# [Exercise description]
Please count the lines of the records below that contain the string "screenshot", treating uppercase and lowercase as different. Reply with only the number.

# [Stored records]
== == ==

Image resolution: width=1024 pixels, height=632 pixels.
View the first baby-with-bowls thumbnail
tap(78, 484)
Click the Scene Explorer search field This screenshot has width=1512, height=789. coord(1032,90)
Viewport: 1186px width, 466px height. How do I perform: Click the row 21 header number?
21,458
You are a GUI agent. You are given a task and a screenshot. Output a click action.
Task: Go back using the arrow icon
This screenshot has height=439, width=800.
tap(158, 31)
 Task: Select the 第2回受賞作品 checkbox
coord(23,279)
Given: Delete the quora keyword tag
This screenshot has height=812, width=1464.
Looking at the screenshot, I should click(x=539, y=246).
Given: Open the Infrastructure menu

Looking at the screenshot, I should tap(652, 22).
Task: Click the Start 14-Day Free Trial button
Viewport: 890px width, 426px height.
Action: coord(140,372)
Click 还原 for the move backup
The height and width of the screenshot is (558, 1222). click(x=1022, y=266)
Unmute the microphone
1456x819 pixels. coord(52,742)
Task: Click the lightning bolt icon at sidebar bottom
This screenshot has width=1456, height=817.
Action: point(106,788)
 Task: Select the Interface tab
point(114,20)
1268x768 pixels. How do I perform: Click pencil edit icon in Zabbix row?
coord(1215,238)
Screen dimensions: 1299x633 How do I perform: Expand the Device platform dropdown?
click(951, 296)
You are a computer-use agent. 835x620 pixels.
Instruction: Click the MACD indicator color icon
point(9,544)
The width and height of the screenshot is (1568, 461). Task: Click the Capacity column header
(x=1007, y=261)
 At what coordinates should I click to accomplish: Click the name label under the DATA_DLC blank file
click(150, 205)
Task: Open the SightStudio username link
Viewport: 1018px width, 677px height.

== == ==

# [Finished answer]
9